PROBLEM DESCRIPTION -
Among the lines of the records, find all that carry the word "agent" and copy them.

DATA RECORDS -
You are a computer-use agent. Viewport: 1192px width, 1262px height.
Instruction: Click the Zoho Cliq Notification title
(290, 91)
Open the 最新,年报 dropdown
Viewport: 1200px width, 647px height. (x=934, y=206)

...

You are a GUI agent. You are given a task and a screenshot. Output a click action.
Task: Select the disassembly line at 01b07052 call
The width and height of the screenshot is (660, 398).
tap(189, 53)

--

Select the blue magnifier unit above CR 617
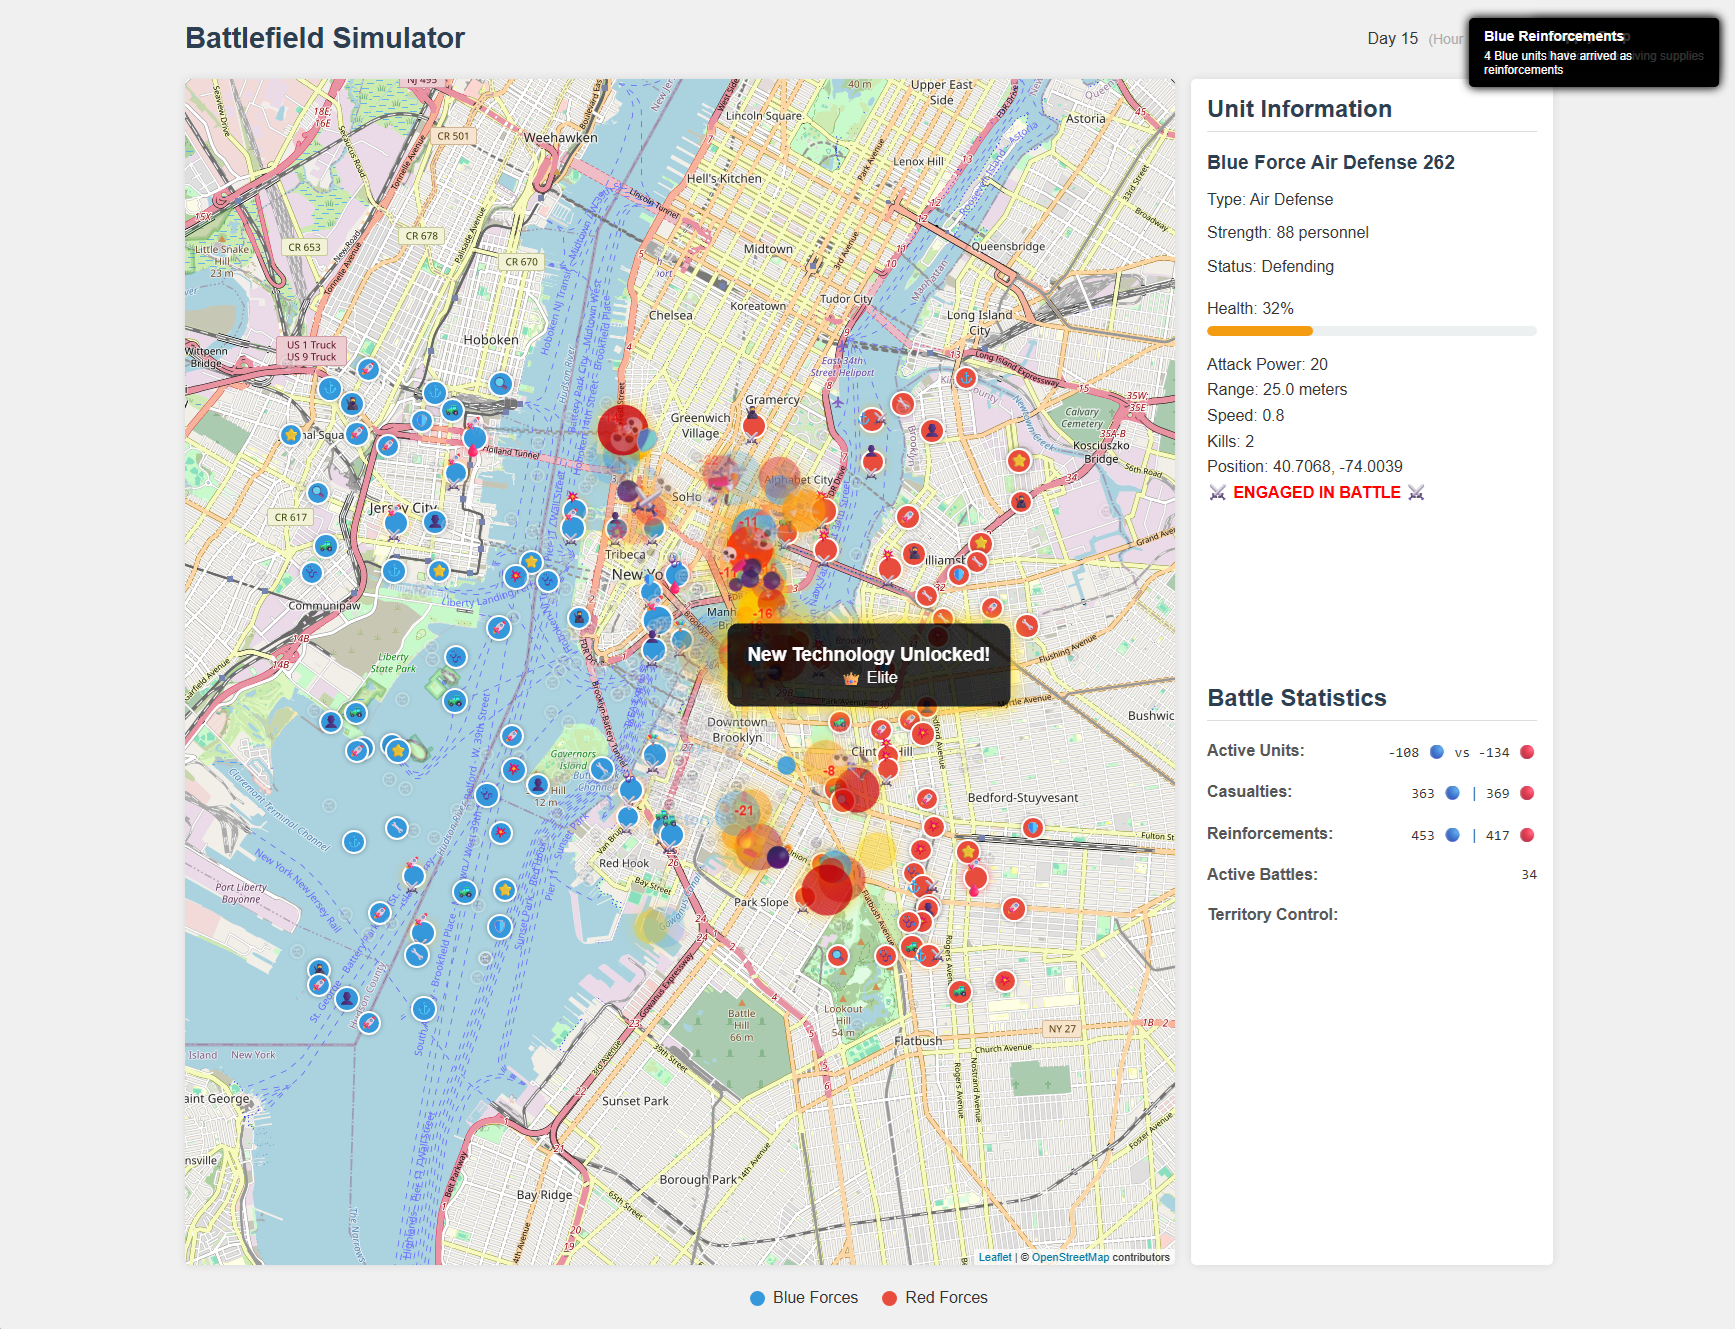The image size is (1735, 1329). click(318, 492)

WRITTEN SOLUTION -
You are a computer-use agent. Viewport: 1192px width, 1262px height.
You are a GUI agent. You are given a task and a screenshot. Output a click action.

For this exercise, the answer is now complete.